Extract provided —
━━━━━━
We know that as tuition fees and costs associated with education and living increase, students are more and more likely to be workers. We want to make sure that you are aware of your rights as workers.
A unionized workplace and collective agreement help to define protections and benefits as well as ensure that workers have a fair say in how their workplace operates. If you work at a part-time job for the University of Toronto that is not a work-study position, you are likely unionized. For more information on which jobs are unionized, please check here.
In the absence of those protections, workers still have minimum regulations defined by the Employment Standards Act (ESA).
The ESA does not cover individuals performing work in an internship or experience program. It does cover students in work-study jobs.
For more information visit labour.gov.on.ca or call 1-800-531-5551.
For information about laws that govern workplace safety, labour relations, pay equity and human rights, call the Ministry of Government Services at: 1-800-268-1142.
Here are some helpful rights to remember:
Hours of work:
• You cannot be required to work more than eight hours in a day.
• You cannot be required to work more than 48 hours in a week.
• You must have at least 11 consecutive hours off work each day.
━━━━━━
Answer these questions from the text on students' rights as workers:
1. Which act sets minimum regulations for workers who lack union protections?
2. Which workers does that act not cover?
3. How many consecutive hours off work must a worker have each day?

Dataset excerpt —
━━━━━━
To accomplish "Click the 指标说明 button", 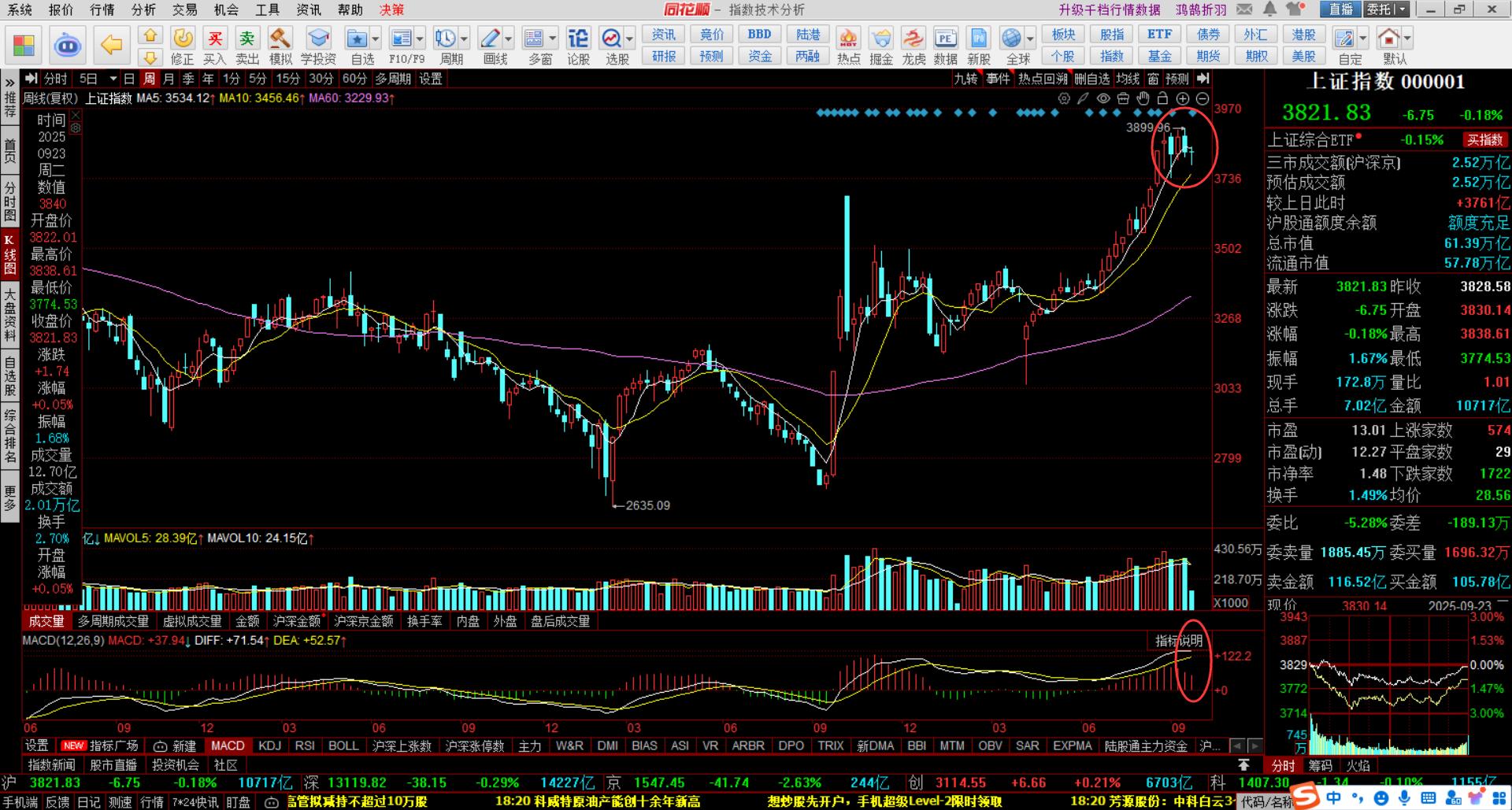I will [x=1178, y=641].
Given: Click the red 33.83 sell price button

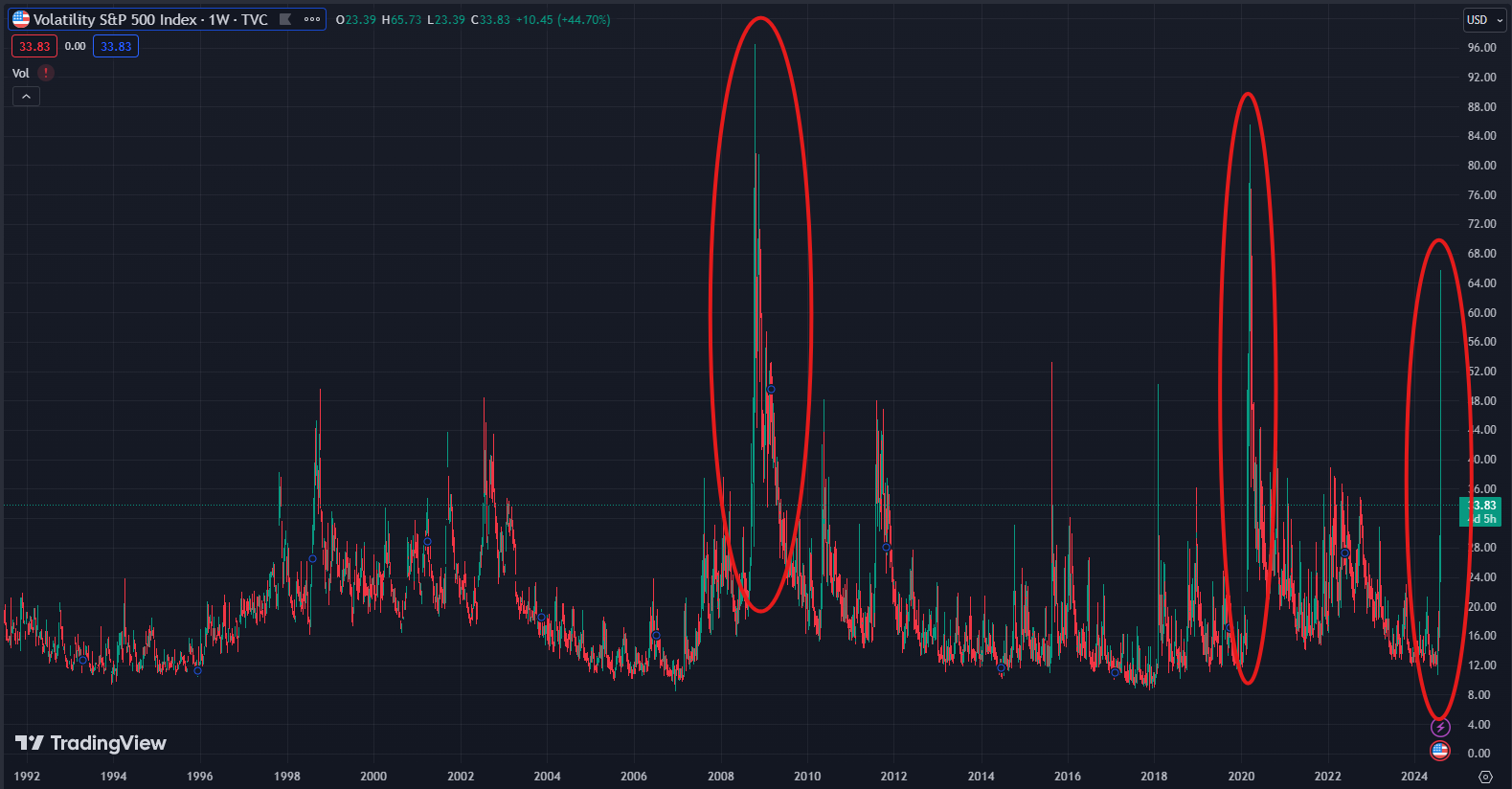Looking at the screenshot, I should 34,46.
━━━━━━
Answer to this exercise —
1. The Employment Standards Act (ESA)
2. Individuals performing work in an internship or experience program
3. At least 11 consecutive hours